In 2017, Tompkins County sold the Old Library to housing developer Travis-Hyde Properties for a mere $925,000, little more than the assessed value of the land on which it sat.  Travis-Hyde razed the still-serviceable—but also leaking—1960’s-era building.  Only now, years later, is the developer finally beginning to construct “Library Place,” an upscale senior citizens apartment project, upon the site.

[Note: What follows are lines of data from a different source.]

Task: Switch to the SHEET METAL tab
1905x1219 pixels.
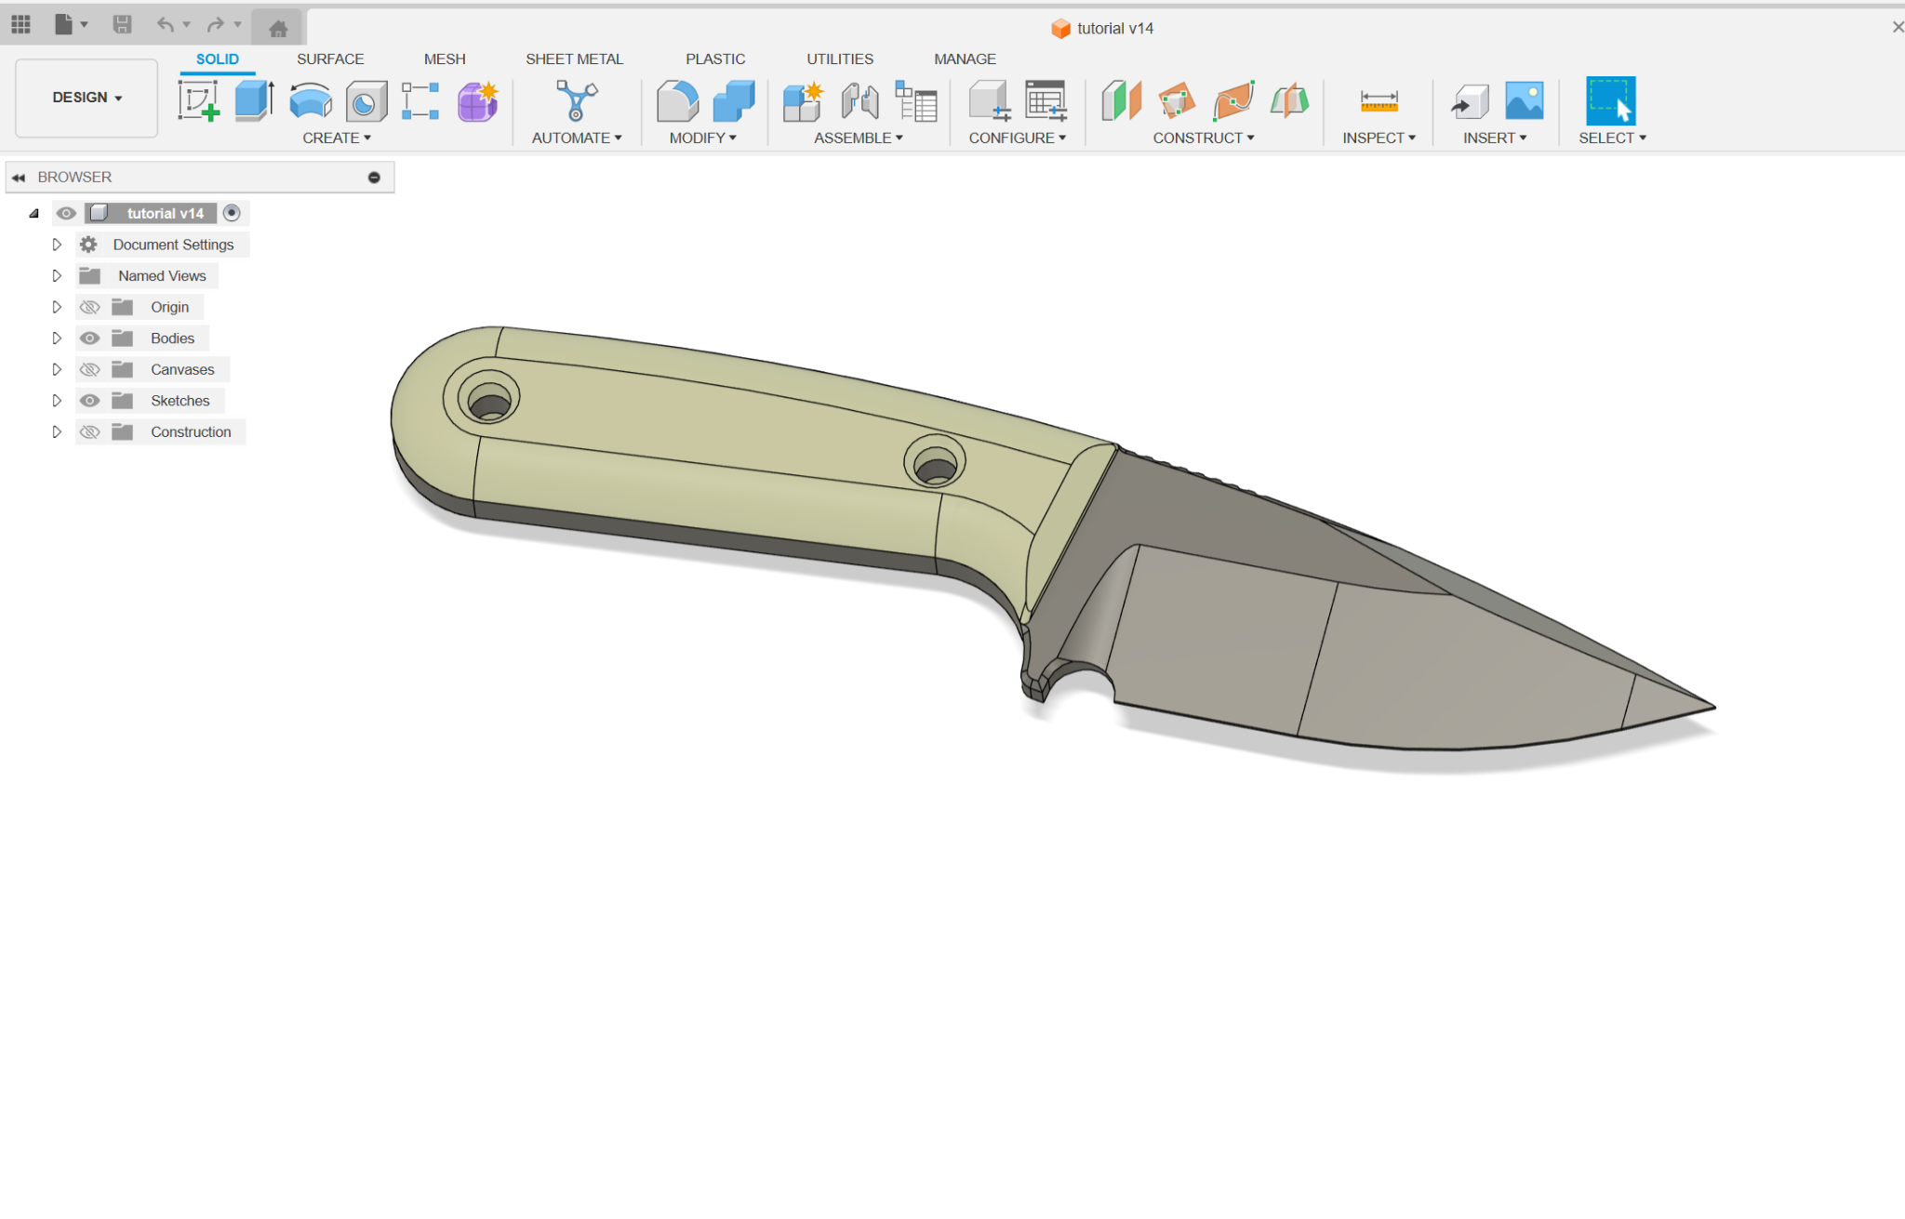Action: pyautogui.click(x=574, y=59)
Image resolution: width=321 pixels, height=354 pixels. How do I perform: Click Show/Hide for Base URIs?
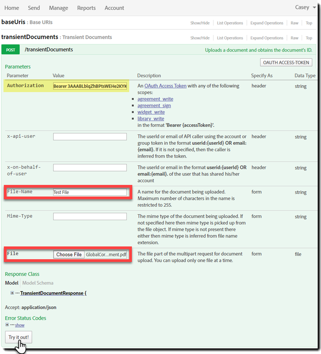pyautogui.click(x=200, y=23)
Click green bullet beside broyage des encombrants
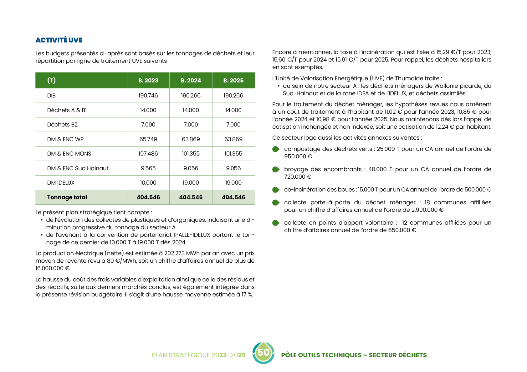 [x=276, y=170]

Meanwhile, Tompkins County, which offloaded the Old Library for a song, later found the desire to purchase first the $1.8 Million Tioga Street site on which the Baker Dental Building sits.  Then, as whim and reason moved lawmakers, the County laid out nearly another $3 Million for properties closer to the Courthouse; the Key Bank building and the former Wiggins Law Offices.  Should a multi-story Center of Government rise on this newer site, building it could cost upwards of $30 Million.

Some legislators finally began to sense Tuesday night how money— and opportunity—can so easily slip through a government’s fingers.

In September 2017, I took to the meeting’s microphone the night the County Legislature sold the Old Library.  I said, in part:

“Not too many years from now, some future County Legislature, confronted with the reality of cramped quarters, will ask its taxpayers to bite the bullet; to bond and mortgage its future…. ‘If only we’d spared the Old Library,’ will be the cry.  Too bad, the Old Library is gone…. Remember (as Joni Mitchell sang), you don’t know what you’ve got ‘till it’s gone!” 

Now compare my remarks then to what Dryden’s Mike Lane, the County Legislature’s senior member, told his colleagues Tuesday night, referencing the Baker Building:

“I’m not suggesting it, but the Old Library we kept for eleven years, and we used it for several different purposes.  I still wish we had the land over there.  That (the 2017 sale) was one of the biggest mistakes this Legislature has made, in my view.”

But not all agreed.  Greg Mezey, while questioning a rushed judgment in locking in plans for a Center of Government, was far more eager to have the Baker Building meet the wrecking ball.

“I don’t think it makes sense to keep mothballs in the closet.  If you’re not in fact, using it, you should shed that stuff rather than store it for a rainy day, especially a building that’s in such disrepair.”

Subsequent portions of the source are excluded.